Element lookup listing
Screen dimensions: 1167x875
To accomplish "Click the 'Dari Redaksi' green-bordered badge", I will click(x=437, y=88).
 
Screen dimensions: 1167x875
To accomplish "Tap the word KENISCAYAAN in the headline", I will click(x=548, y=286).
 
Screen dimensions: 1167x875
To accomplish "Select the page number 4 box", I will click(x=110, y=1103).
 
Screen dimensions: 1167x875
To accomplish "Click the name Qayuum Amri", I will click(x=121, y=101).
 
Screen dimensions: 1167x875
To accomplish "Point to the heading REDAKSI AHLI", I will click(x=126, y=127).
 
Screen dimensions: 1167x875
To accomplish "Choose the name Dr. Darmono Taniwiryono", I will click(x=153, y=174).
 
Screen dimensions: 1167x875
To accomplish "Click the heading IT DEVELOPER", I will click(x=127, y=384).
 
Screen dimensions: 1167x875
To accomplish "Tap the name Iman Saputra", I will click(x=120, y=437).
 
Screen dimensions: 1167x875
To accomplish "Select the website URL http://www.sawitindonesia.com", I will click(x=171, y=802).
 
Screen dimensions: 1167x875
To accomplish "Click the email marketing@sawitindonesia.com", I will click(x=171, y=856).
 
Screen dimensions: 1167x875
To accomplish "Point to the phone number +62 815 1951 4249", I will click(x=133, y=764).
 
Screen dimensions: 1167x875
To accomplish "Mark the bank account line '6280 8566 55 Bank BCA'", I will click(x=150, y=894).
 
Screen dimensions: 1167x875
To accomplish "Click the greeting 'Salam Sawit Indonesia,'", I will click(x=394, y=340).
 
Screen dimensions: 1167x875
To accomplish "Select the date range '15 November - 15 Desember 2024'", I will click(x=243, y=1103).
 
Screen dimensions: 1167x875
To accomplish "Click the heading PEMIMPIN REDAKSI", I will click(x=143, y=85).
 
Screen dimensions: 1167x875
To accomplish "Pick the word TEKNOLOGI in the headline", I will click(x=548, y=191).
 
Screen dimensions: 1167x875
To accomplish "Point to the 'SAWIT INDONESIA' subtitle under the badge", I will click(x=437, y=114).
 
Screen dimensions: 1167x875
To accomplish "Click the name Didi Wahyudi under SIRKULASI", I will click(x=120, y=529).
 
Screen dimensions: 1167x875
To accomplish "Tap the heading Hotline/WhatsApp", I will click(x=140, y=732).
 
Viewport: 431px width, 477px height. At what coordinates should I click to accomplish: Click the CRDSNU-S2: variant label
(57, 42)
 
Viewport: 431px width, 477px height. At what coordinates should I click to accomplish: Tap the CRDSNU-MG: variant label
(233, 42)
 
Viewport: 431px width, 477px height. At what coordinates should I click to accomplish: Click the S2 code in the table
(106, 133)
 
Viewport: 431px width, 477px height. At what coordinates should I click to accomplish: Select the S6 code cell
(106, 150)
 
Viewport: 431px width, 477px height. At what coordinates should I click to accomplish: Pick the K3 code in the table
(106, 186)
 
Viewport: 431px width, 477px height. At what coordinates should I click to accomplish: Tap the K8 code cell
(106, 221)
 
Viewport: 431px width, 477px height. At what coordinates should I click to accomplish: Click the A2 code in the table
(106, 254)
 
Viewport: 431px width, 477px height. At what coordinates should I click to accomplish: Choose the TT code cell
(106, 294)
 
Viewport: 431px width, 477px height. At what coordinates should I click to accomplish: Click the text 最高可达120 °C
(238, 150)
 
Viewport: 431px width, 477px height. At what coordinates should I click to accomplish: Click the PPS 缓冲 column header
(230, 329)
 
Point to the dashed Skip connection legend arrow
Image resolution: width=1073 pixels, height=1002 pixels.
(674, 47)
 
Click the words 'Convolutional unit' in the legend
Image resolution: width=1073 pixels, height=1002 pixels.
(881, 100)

Prompt = Arrange the lines of the listing from the line containing "text 最高可达120 °C" through the end of the listing, both included, as a Markdown table with columns Row and Line, one row per line and blank lines left out.

Output for this exercise =
| Row | Line |
|---|---|
| 1 | Viewport: 431px width, 477px height. At what coordinates should I click to accomplish: Click the text 最高可达120 °C |
| 2 | (238, 150) |
| 3 | Viewport: 431px width, 477px height. At what coordinates should I click to accomplish: Click the PPS 缓冲 column header |
| 4 | (230, 329) |
| 5 | Point to the dashed Skip connection legend arrow |
| 6 | Image resolution: width=1073 pixels, height=1002 pixels. |
| 7 | (674, 47) |
| 8 | Click the words 'Convolutional unit' in the legend |
| 9 | Image resolution: width=1073 pixels, height=1002 pixels. |
| 10 | (881, 100) |